If you are getting unwanted whitespaces from a function use the output-attribute to suppress any output and return your result as string - for example:
<cffunction name="getMyName" access="public" returntype="string" output="no">
<cfreturn "Seybsen" />
You can modify the ColdFusion output by getting access to the ColdFusion Outpout Buffer. James Brown recently demo'd this at our user group meeting (Central Florida Web Developers User Group).
out = getPageContext().getOut().getString();
newOutput = REreplace(out, 'regex', '', 'all');
A great place to do this would be in Application.cfc onRequestEnd(). Your result could be a single line of HTML which is then sent to the browser. Work with your web server to GZip and you'll cut bandwidth a great deal.
In terms of tags, there is cfsilent
In the administrator there is a setting to 'Enable whitespace management'
Futher reading on cfsilent and cfcontent reset.
If neither <cfsilent> nor <cfsetting enablecfoutputonly="yes"> can satisfy you, then you are probably over-engineering this issue.
When you are asking solely out of aesthetic reasons, my recommendation is: Ignore the whitespace, it does not do any harm.
Alternatively, You can ensure your entire page is stored within a variable and all this processing is done within cfsilent tags. e.g.
<!-- some coldfusion -->
<cfsavecontent variable="pageContent">
<!-- some content -->
<!-- reformat pageContent if required -->
Finally, you can perform any additional processing after you've generated the pagecontent but before you output it e.g. a regular expression to remove additional whitespace or some code tidying.
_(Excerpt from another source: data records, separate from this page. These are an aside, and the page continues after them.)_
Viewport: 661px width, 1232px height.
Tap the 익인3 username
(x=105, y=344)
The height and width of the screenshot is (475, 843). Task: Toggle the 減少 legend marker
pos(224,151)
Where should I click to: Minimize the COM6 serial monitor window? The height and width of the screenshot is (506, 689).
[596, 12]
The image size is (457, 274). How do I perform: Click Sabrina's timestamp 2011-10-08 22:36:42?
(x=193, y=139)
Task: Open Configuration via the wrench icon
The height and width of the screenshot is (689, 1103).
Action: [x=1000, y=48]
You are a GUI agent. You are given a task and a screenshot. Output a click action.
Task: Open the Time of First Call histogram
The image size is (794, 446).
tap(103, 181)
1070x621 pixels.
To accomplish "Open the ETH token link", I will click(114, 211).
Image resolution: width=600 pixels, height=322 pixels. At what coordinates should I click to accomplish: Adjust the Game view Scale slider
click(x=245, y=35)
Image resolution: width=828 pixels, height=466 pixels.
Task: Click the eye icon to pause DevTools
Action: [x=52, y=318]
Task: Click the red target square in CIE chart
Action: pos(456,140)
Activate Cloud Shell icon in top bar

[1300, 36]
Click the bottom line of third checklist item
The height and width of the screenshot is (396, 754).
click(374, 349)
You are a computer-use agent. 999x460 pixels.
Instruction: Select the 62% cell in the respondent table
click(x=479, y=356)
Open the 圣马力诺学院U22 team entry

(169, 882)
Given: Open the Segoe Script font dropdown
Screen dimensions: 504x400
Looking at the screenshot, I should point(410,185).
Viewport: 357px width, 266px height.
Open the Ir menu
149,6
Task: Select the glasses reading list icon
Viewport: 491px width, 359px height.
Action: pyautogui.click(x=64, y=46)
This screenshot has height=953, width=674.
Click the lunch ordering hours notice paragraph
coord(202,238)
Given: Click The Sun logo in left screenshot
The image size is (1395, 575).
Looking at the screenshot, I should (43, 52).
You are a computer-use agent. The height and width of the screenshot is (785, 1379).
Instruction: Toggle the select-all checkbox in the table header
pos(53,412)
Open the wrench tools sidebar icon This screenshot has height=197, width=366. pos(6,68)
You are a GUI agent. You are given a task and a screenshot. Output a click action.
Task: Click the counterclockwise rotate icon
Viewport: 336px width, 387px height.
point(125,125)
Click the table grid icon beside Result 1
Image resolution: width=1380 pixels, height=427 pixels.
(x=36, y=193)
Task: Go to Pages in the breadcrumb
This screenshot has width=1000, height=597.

Here's a tip if you use CFC.
If you're not expecting your method to generate any output, use output="false" in <cffunction> and <cfcomponent> (not needed only if you're using CF9 script style). This will eliminate a lot of unwanted whitespaces.
If you have access to the server and want to implement it on every page request search for and install trimflt.jar. It's a Java servlet filter that will remove all whitespace and line breaks before sending it off. Drop the jar in the /WEB-INF/lib dir of CF and edit the web.xml file to add the filter. Its configurable as well to remove comments, exclude files or extensions, and preserve specific strings. Been running it for a few years without a problem. A set it and forget it solution.
I've found that even using every possible way to eliminate whitespace, your code may still have some unwanted spaces or line breaks. If you're still experiencing this you may need to sacrifice well formatted code for desired output.
for example, instead of:
<cfprocessingdirective suppressWhiteSpace = "true">
<cfquery ...>
Welcome to the site #query.userName#
You may need to code:
<cfprocessingdirective suppressWhiteSpace = "true"><cfquery ...>
</cfquery><cfoutput>Welcome to the site #query.UserName#</cfoutput></cfprocessingdirective>
This isn't CF adding whitespace, but you adding whitespace when formatting your CF.